[Pointing records for text and elements]
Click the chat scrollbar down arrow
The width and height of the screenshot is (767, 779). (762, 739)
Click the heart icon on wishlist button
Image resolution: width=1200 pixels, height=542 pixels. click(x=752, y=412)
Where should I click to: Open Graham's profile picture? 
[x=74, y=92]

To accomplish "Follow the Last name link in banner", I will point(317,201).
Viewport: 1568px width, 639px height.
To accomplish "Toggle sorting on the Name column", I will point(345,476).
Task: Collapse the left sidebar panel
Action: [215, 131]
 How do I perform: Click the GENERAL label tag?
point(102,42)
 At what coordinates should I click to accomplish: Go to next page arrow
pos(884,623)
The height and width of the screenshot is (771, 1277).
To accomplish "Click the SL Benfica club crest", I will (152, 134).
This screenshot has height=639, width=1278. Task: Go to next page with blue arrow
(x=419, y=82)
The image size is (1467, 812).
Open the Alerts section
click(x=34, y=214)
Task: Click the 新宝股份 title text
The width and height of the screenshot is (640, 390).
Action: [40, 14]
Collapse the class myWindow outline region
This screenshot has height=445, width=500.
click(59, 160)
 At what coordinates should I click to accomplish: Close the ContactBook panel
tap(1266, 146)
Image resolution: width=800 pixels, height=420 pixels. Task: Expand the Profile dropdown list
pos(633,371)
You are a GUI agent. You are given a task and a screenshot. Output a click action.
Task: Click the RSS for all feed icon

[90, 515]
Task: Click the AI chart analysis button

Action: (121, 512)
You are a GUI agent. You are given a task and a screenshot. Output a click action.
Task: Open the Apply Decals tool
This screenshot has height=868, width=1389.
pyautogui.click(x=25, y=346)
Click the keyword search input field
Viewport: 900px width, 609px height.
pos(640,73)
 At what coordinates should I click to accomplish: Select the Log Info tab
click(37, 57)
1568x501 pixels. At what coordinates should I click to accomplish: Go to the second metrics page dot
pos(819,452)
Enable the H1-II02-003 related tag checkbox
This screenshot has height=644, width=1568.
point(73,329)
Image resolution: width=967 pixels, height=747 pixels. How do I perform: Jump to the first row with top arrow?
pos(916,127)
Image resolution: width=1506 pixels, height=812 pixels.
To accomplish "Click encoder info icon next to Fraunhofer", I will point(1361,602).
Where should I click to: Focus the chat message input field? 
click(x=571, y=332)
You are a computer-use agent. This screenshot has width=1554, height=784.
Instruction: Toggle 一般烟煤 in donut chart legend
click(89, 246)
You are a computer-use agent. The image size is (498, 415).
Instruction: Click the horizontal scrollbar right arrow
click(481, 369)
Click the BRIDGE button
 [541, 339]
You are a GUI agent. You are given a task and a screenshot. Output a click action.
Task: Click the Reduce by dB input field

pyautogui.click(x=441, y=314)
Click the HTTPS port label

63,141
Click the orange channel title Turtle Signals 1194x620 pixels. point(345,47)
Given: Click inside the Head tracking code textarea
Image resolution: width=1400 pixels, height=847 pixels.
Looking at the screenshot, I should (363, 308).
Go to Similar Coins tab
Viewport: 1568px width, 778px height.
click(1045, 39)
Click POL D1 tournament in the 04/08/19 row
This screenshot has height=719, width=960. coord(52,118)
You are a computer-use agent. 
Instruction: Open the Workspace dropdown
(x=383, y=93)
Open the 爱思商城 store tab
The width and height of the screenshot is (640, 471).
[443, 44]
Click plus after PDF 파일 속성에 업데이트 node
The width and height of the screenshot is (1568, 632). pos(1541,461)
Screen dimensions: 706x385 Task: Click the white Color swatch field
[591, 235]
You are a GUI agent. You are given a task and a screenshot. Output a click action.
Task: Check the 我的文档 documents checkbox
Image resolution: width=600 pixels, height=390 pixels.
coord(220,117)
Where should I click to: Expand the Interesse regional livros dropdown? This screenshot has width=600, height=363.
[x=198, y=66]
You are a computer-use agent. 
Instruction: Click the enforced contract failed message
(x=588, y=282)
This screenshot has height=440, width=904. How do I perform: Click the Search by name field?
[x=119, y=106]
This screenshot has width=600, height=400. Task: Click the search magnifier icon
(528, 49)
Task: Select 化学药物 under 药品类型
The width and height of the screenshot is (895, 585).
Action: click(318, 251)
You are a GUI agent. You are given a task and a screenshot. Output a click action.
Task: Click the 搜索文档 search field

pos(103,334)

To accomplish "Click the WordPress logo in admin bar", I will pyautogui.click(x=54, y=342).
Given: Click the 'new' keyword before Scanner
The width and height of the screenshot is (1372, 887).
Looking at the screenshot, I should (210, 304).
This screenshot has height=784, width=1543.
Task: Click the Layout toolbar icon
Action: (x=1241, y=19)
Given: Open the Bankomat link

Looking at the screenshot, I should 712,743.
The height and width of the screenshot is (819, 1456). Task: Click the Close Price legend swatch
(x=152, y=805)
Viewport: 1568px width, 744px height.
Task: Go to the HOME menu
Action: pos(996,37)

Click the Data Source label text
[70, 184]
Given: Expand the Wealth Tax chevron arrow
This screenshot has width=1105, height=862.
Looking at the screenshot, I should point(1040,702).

__EXERCISE__. Recast all the records as a Markdown table with a Row column for the row number and a Line column for the line, leaving out blank lines.

__THE RESULT__.
| Row | Line |
|---|---|
| 1 | Click the chat scrollbar down arrow |
| 2 | The width and height of the screenshot is (767, 779). (762, 739) |
| 3 | Click the heart icon on wishlist button |
| 4 | Image resolution: width=1200 pixels, height=542 pixels. click(x=752, y=412) |
| 5 | Where should I click to: Open Graham's profile picture?  |
| 6 | [x=74, y=92] |
| 7 | To accomplish "Follow the Last name link in banner", I will point(317,201). |
| 8 | Viewport: 1568px width, 639px height. |
| 9 | To accomplish "Toggle sorting on the Name column", I will point(345,476). |
| 10 | Task: Collapse the left sidebar panel |
| 11 | Action: [215, 131] |
| 12 |  How do I perform: Click the GENERAL label tag? |
| 13 | point(102,42) |
| 14 |  At what coordinates should I click to accomplish: Go to next page arrow |
| 15 | pos(884,623) |
| 16 | The height and width of the screenshot is (771, 1277). |
| 17 | To accomplish "Click the SL Benfica club crest", I will (152, 134). |
| 18 | This screenshot has height=639, width=1278. Task: Go to next page with blue arrow |
| 19 | (x=419, y=82) |
| 20 | The image size is (1467, 812). |
| 21 | Open the Alerts section |
| 22 | click(x=34, y=214) |
| 23 | Task: Click the 新宝股份 title text |
| 24 | The width and height of the screenshot is (640, 390). |
| 25 | Action: [40, 14] |
| 26 | Collapse the class myWindow outline region |
| 27 | This screenshot has height=445, width=500. |
| 28 | click(59, 160) |
| 29 |  At what coordinates should I click to accomplish: Close the ContactBook panel |
| 30 | tap(1266, 146) |
| 31 | Image resolution: width=800 pixels, height=420 pixels. Task: Expand the Profile dropdown list |
| 32 | pos(633,371) |
| 33 | You are a GUI agent. You are given a task and a screenshot. Output a click action. |
| 34 | Task: Click the RSS for all feed icon |
| 35 | [90, 515] |
| 36 | Task: Click the AI chart analysis button |
| 37 | Action: (121, 512) |
| 38 | You are a GUI agent. You are given a task and a screenshot. Output a click action. |
| 39 | Task: Open the Apply Decals tool |
| 40 | This screenshot has height=868, width=1389. |
| 41 | pyautogui.click(x=25, y=346) |
| 42 | Click the keyword search input field |
| 43 | Viewport: 900px width, 609px height. |
| 44 | pos(640,73) |
| 45 |  At what coordinates should I click to accomplish: Select the Log Info tab |
| 46 | click(37, 57) |
| 47 | 1568x501 pixels. At what coordinates should I click to accomplish: Go to the second metrics page dot |
| 48 | pos(819,452) |
| 49 | Enable the H1-II02-003 related tag checkbox |
| 50 | This screenshot has height=644, width=1568. |
| 51 | point(73,329) |
| 52 | Image resolution: width=967 pixels, height=747 pixels. How do I perform: Jump to the first row with top arrow? |
| 53 | pos(916,127) |
| 54 | Image resolution: width=1506 pixels, height=812 pixels. |
| 55 | To accomplish "Click encoder info icon next to Fraunhofer", I will point(1361,602). |
| 56 | Where should I click to: Focus the chat message input field?  |
| 57 | click(x=571, y=332) |
| 58 | You are a computer-use agent. This screenshot has width=1554, height=784. |
| 59 | Instruction: Toggle 一般烟煤 in donut chart legend |
| 60 | click(89, 246) |
| 61 | You are a computer-use agent. The image size is (498, 415). |
| 62 | Instruction: Click the horizontal scrollbar right arrow |
| 63 | click(481, 369) |
| 64 | Click the BRIDGE button |
| 65 |  [541, 339] |
| 66 | You are a GUI agent. You are given a task and a screenshot. Output a click action. |
| 67 | Task: Click the Reduce by dB input field |
| 68 | pyautogui.click(x=441, y=314) |
| 69 | Click the HTTPS port label |
| 70 | 63,141 |
| 71 | Click the orange channel title Turtle Signals 1194x620 pixels. point(345,47) |
| 72 | Given: Click inside the Head tracking code textarea |
| 73 | Image resolution: width=1400 pixels, height=847 pixels. |
| 74 | Looking at the screenshot, I should (363, 308). |
| 75 | Go to Similar Coins tab |
| 76 | Viewport: 1568px width, 778px height. |
| 77 | click(1045, 39) |
| 78 | Click POL D1 tournament in the 04/08/19 row |
| 79 | This screenshot has height=719, width=960. coord(52,118) |
| 80 | You are a computer-use agent.  |
| 81 | Instruction: Open the Workspace dropdown |
| 82 | (x=383, y=93) |
| 83 | Open the 爱思商城 store tab |
| 84 | The width and height of the screenshot is (640, 471). |
| 85 | [443, 44] |
| 86 | Click plus after PDF 파일 속성에 업데이트 node |
| 87 | The width and height of the screenshot is (1568, 632). pos(1541,461) |
| 88 | Screen dimensions: 706x385 Task: Click the white Color swatch field |
| 89 | [591, 235] |
| 90 | You are a GUI agent. You are given a task and a screenshot. Output a click action. |
| 91 | Task: Check the 我的文档 documents checkbox |
| 92 | Image resolution: width=600 pixels, height=390 pixels. |
| 93 | coord(220,117) |
| 94 | Where should I click to: Expand the Interesse regional livros dropdown? This screenshot has width=600, height=363. |
| 95 | [x=198, y=66] |
| 96 | You are a computer-use agent.  |
| 97 | Instruction: Click the enforced contract failed message |
| 98 | (x=588, y=282) |
| 99 | This screenshot has height=440, width=904. How do I perform: Click the Search by name field? |
| 100 | [x=119, y=106] |
| 101 | This screenshot has width=600, height=400. Task: Click the search magnifier icon |
| 102 | (528, 49) |
| 103 | Task: Select 化学药物 under 药品类型 |
| 104 | The width and height of the screenshot is (895, 585). |
| 105 | Action: click(318, 251) |
| 106 | You are a GUI agent. You are given a task and a screenshot. Output a click action. |
| 107 | Task: Click the 搜索文档 search field |
| 108 | pos(103,334) |
| 109 | To accomplish "Click the WordPress logo in admin bar", I will pyautogui.click(x=54, y=342). |
| 110 | Given: Click the 'new' keyword before Scanner |
| 111 | The width and height of the screenshot is (1372, 887). |
| 112 | Looking at the screenshot, I should (210, 304). |
| 113 | This screenshot has height=784, width=1543. |
| 114 | Task: Click the Layout toolbar icon |
| 115 | Action: (x=1241, y=19) |
| 116 | Given: Open the Bankomat link |
| 117 | Looking at the screenshot, I should 712,743. |
| 118 | The height and width of the screenshot is (819, 1456). Task: Click the Close Price legend swatch |
| 119 | (x=152, y=805) |
| 120 | Viewport: 1568px width, 744px height. |
| 121 | Task: Go to the HOME menu |
| 122 | Action: pos(996,37) |
| 123 | Click the Data Source label text |
| 124 | [70, 184] |
| 125 | Given: Expand the Wealth Tax chevron arrow |
| 126 | This screenshot has width=1105, height=862. |
| 127 | Looking at the screenshot, I should point(1040,702). |